The study enrolled 40 RA patients fulfilling the 2010 ACR classification criteria, 15 first-degree relatives without autoimmune symptoms, and 17 unrelated healthy controls. Exclusion criteria included antibiotic or probiotic use, gastrointestinal or other autoimmune diseases. All human participants were enrolled through the Mayo Clinic, with ethical approval and informed consent. Animal models included HLA-DQ8 transgenic mice used to confirm microbial effects on disease severity.
What were the most important findings?
The RA group exhibited significantly decreased gut microbial diversity compared to controls, a shift driven primarily by an expansion of rare taxa from the phylum Actinobacteria, notably Collinsella, Eggerthella, and Actinomyces, alongside a reduction in Faecalibacterium. Random forest models identified Collinsella, Eggerthella, and Faecalibacterium as the most predictive genera for RA. Collinsella abundance was correlated with increased IL-17A production, disrupted gut epithelial tight junctions (ZO-1), elevated intestinal permeability, and pro-inflammatory chemokine expression. Experimental validation in HLA-DQ8 mice showed increased arthritis incidence following Collinsella exposure. Metabolomic data revealed elevated levels of alpha-aminoadipic acid and asparagine in RA patients, with significant correlations to Collinsella abundance. These findings position Collinsella as a candidate pathobiont with mechanistic links to both immune modulation and mucosal barrier dysfunction.
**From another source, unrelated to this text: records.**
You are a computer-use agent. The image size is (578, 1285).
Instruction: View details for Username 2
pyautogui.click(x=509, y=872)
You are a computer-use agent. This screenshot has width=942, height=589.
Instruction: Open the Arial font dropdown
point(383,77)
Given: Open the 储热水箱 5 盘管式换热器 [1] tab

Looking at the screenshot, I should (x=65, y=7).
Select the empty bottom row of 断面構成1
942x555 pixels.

| Key Domain | Findings | Implications |
|---|---|---|
| Major Microbial Associations (MMAs) | Collinsella, Eggerthella (enriched); Faecalibacterium (depleted) | Predict RA presence; linked to inflammation, epithelial dysfunction |
| Microbial Diversity | Reduced alpha- and beta-diversity in RA patients | Indicates dysbiosis and microbial imbalance relevant to disease state |
| Functional Validation | Collinsella increased IL-17A, gut permeability, CXCL1/5 in vitro and arthritis severity in mice | Establishes causal link between microbial taxa and RA pathology |
| Metabolomic Associations | Elevated alpha-aminoadipic acid, asparagine; correlated with Collinsella abundance | Suggests microbe-metabolite-immune axis may mediate RA progression |
| Predictive Modeling | Random forest and Boruta algorithms identified top discriminatory taxa | Validates potential for microbial biomarkers in RA diagnosis and screening |
| Therapeutic Considerations | MTX and hydroxychloroquine associated with increased microbial diversity | Microbiome recovery may mediate therapeutic effects; supports microbiome as adjunctive target |
What are the greatest implications of this study?
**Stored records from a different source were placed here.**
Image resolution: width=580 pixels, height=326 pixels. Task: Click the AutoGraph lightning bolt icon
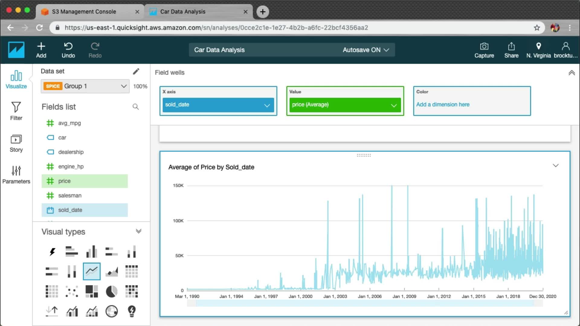(x=52, y=251)
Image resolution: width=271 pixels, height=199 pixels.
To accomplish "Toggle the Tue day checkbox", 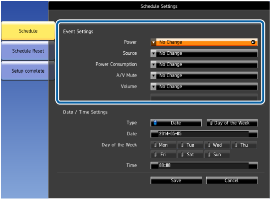I will (x=190, y=145).
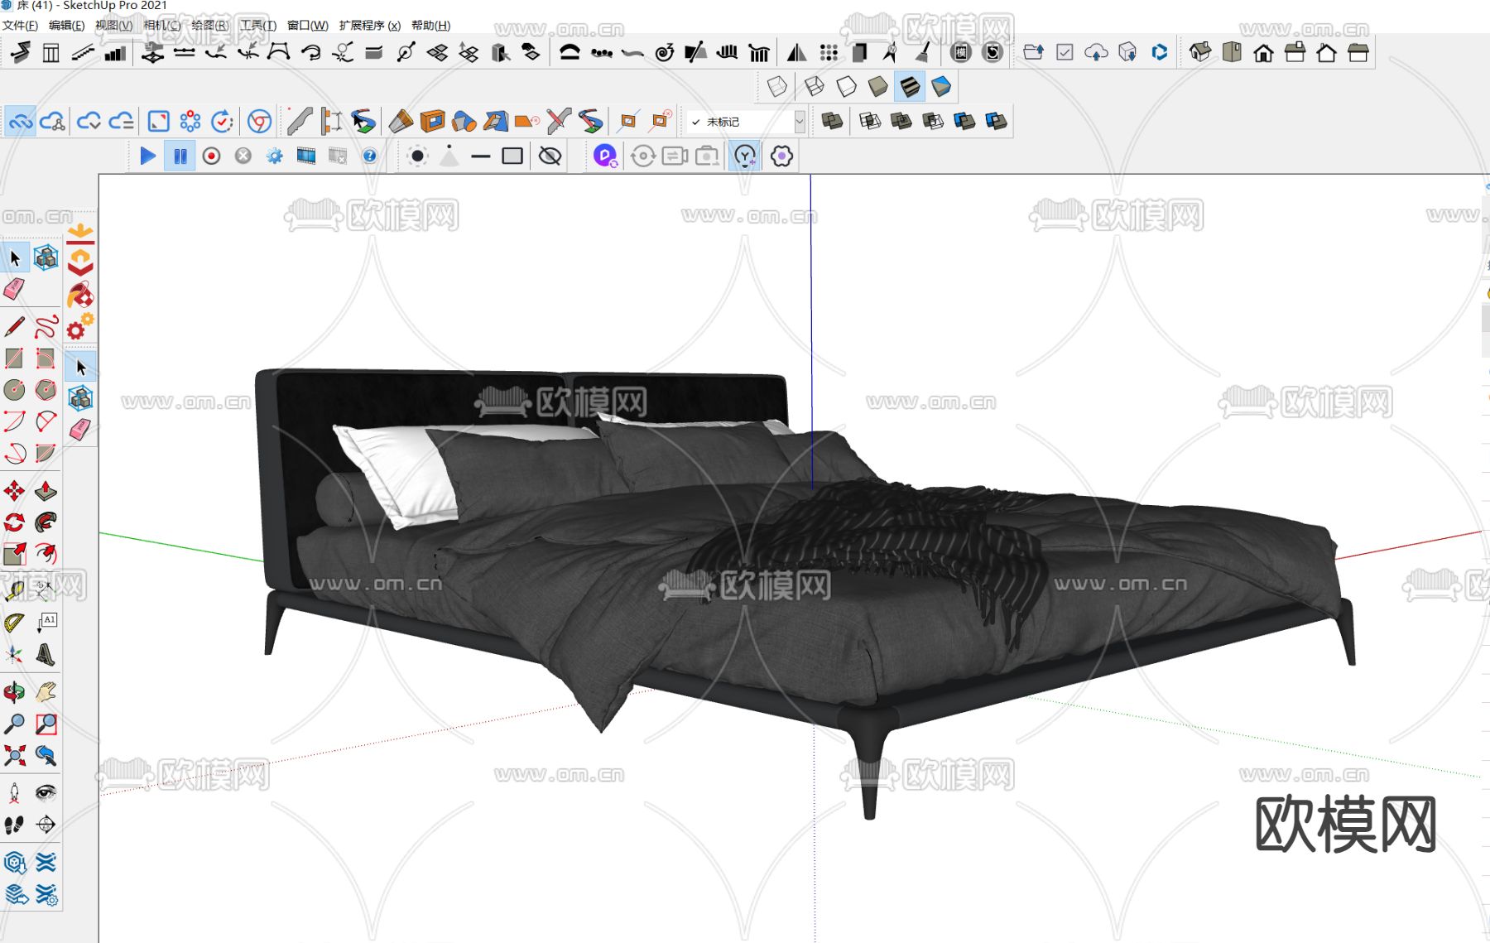
Task: Expand the 未标记 tag dropdown arrow
Action: pos(799,122)
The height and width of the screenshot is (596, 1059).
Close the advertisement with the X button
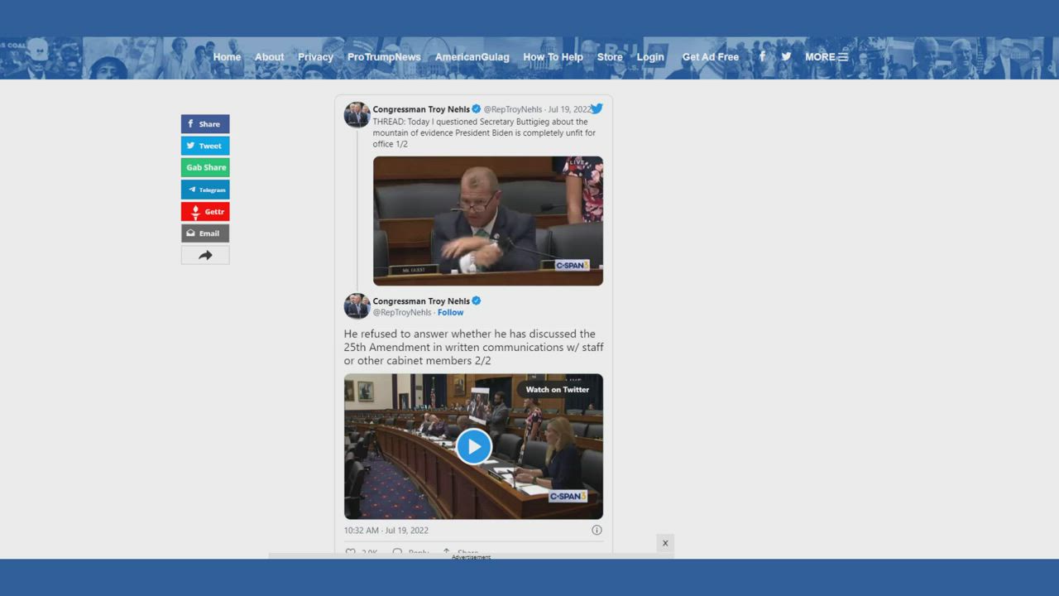(x=664, y=543)
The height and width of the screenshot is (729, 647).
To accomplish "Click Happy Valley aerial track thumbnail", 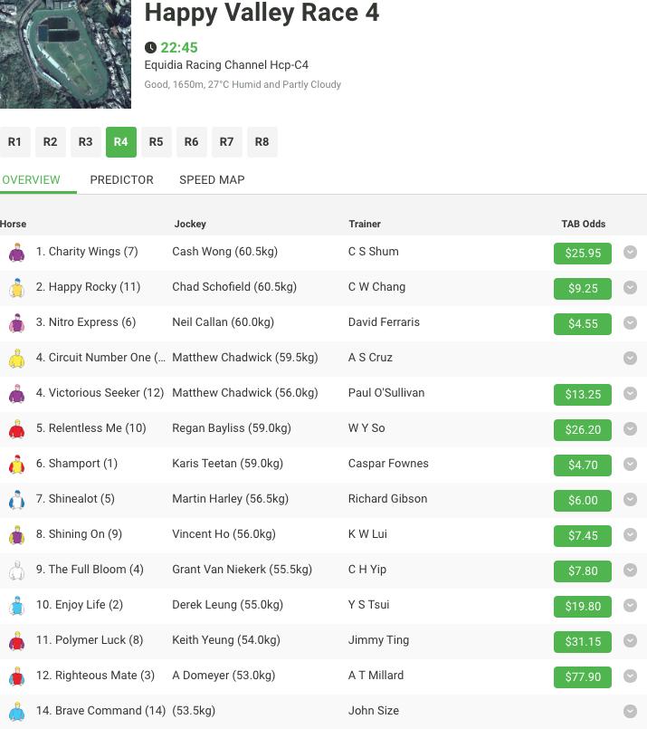I will (65, 53).
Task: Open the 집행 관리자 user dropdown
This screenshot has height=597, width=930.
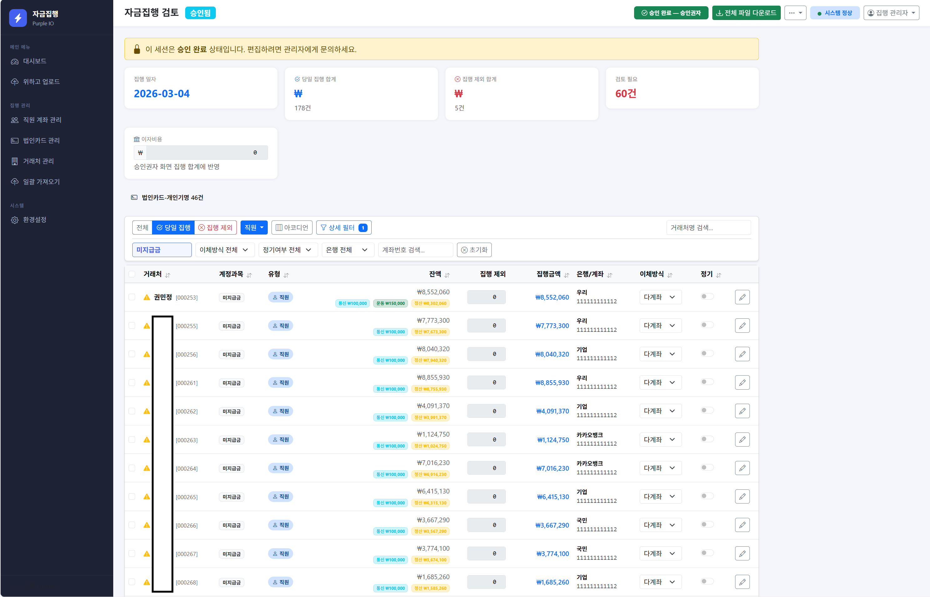Action: point(891,13)
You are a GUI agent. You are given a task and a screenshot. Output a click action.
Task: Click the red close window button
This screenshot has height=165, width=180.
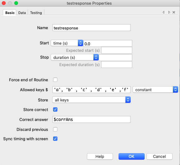[4, 3]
This study provides compelling evidence that RA is associated with dysbiosis marked by an expansion of rare microbial taxa, especially Collinsella and Eggerthella, which act as Major Microbial Associations (MMAs) influencing disease progression through immune activation and barrier disruption. The mechanistic data support Collinsella‘s contribution to gut permeability and pro-inflammatory cytokine expression, implicating it in the early pathogenesis of RA. The loss of Faecalibacterium, a butyrate-producing genus linked to epithelial health, further amplifies mucosal vulnerability. These insights endorse microbial biomarkers for RA risk stratification and underscore the therapeutic potential of microbiome modulation. Importantly, microbial features predictive of RA were not confounded by treatment regimens, enhancing their utility for diagnostic and preventive interventions.